Jeunes gens et jeunes filles ne peuvent expliquer les mots les plus usuels : la lecture d’une page de français leur laisse une vague et indécise idée dans l’esprit, et s’ils n’en gardent pas un souvenir précis, s’ils ne peuvent à l’instant même la résumer en substance, c’est moins faiblesse de réflexion, légèreté d’attention, gaucherie d’intelligence, l’ignorance du sens des mots qu’ils ont lus.
Et des mots qu’ils comprennent tant mal que bien, combien y en a-t-il qui soient à leur usage ? Le mot leur donne une idée plus ou moins ressemblante de la chose : mais la chose évoquera-t-elle le mot ? Le plus souvent, non. L’association qui lie une idée et une expression ne se fait chez eux que dans un sens, et comprendre l’expression n’entraîne pas la capacité d’exprimer l’idée. Enfermée dans un cercle étroit de mots, l’intelligence est à la gêne, ne peut pas développer ses pensées, et se trouve réduite à de vagues appréhensions, d’indécises tendances, qui ne se précisent pas faute de mots, et qui s’accrochent au hasard aux premières formules que la mémoire fournit.
De là la monotonie et la sécheresse du style, lorsqu’on veut mettre ses idées par écrit ; de là, lorsqu’on veut faire un effort de pensée, de sentiment, d’expression, l’emploi de tours incorrects, de mots barbares ; de là la création de tours et de mots nouveaux, que l’usage n’autorise pas. Soit qu’on ne sache pas faire usage des mots qu’on connaît, soit qu’on n’ait pas les mots eux-mêmes à sa disposition, on se laisse aller à croire que la langue ne peut pas rendre ce qu’on ne sait pas lui faire dire, et l’on crée des tours de phrases et des termes pour le besoin▶ de sa pensée.

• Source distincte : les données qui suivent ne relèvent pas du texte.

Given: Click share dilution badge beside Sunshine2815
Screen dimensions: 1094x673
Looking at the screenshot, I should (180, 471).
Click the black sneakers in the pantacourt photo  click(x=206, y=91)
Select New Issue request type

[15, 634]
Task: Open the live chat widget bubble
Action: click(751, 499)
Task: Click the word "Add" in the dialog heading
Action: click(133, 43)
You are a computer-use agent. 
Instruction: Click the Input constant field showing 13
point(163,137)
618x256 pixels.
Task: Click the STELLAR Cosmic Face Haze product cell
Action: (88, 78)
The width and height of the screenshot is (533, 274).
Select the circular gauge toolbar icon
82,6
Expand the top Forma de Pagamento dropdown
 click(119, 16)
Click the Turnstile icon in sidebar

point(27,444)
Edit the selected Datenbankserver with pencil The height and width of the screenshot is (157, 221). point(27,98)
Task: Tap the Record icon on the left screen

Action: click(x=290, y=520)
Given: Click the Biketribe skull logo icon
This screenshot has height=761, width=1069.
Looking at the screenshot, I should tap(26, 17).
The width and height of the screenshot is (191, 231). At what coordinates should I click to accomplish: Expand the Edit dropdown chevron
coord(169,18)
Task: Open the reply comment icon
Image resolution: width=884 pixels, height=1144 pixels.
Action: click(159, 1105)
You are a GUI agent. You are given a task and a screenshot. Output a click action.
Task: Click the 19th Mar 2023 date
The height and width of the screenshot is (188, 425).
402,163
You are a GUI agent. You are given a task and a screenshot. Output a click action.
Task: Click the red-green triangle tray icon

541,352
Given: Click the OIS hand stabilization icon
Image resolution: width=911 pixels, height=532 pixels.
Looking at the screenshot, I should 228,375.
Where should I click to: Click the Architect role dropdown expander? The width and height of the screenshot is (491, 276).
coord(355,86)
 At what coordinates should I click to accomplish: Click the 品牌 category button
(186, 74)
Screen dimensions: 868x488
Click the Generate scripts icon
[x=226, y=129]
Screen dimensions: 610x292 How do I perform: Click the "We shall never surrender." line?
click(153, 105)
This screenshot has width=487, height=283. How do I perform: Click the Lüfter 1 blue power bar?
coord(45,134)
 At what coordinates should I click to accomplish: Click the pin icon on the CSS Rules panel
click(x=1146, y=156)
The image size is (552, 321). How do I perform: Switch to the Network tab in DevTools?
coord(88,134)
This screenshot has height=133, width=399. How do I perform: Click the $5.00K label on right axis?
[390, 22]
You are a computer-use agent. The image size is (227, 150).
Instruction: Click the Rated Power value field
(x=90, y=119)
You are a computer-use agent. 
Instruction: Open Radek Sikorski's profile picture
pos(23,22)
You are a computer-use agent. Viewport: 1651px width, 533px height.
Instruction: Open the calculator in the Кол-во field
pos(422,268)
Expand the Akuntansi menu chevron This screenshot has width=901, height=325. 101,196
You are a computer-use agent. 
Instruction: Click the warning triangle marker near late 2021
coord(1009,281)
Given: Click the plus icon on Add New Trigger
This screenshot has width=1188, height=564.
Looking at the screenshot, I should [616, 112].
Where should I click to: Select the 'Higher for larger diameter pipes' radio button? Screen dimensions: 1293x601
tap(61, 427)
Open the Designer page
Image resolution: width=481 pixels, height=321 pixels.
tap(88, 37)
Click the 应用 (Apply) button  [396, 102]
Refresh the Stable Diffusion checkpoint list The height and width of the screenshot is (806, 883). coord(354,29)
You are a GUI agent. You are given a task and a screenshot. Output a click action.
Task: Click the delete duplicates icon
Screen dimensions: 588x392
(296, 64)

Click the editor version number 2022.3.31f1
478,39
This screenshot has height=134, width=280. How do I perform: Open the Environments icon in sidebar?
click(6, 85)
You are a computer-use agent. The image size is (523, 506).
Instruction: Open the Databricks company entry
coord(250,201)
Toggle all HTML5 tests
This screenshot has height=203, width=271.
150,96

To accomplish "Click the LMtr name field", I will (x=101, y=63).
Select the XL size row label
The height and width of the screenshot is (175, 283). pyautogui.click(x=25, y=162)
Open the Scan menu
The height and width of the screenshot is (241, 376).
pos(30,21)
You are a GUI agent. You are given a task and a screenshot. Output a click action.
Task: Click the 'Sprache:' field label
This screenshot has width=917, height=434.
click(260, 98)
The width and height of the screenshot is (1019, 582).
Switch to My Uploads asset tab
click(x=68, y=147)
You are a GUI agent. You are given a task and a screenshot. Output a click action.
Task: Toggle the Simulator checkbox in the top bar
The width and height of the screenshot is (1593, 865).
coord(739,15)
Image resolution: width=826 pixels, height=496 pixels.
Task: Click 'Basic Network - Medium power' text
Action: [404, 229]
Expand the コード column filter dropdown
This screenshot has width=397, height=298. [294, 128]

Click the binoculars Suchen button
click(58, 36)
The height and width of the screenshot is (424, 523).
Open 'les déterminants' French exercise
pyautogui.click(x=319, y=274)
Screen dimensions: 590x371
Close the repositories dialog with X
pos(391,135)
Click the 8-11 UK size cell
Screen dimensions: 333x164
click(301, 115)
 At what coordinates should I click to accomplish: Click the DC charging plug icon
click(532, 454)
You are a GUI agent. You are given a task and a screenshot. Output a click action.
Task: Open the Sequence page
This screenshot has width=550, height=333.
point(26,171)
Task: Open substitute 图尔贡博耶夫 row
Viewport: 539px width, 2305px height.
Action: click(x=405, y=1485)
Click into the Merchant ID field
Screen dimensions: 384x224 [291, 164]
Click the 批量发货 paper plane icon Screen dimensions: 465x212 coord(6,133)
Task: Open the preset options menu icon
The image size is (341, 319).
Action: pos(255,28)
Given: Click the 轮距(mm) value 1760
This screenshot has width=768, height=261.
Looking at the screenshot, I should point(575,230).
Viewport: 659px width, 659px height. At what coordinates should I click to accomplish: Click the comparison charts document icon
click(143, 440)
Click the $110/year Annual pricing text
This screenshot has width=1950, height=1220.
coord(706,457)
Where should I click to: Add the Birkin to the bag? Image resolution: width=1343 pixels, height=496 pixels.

Le néologisme, la plupart du temps, ne prouve que l’ignorance de celui qui s’en sert17. Je ne parle pas de ces néologismes nécessaires, qui manifestent la vie même de la langue et lui font suivre par son incessante transformation l’évolution de la pensée : si le progrès des sciences et de l’industrie, les révolutions politiques, sociales, religieuses, économiques, ont fait éclore des idées nouvelles dans le cerveau de l’homme, ont revêtu les idées anciennes d’une forme nouvelle, il est inévitable que bien des choses ne puissent être désignées par les mots anciens, et il serait absurde de s’opposer à l’admission dans le langage de ce qu’on admet dans la pensée. Ce serait un labeur insensé et inutile que de prétendre penser en homme du xixe siècle et parler en homme du xviie .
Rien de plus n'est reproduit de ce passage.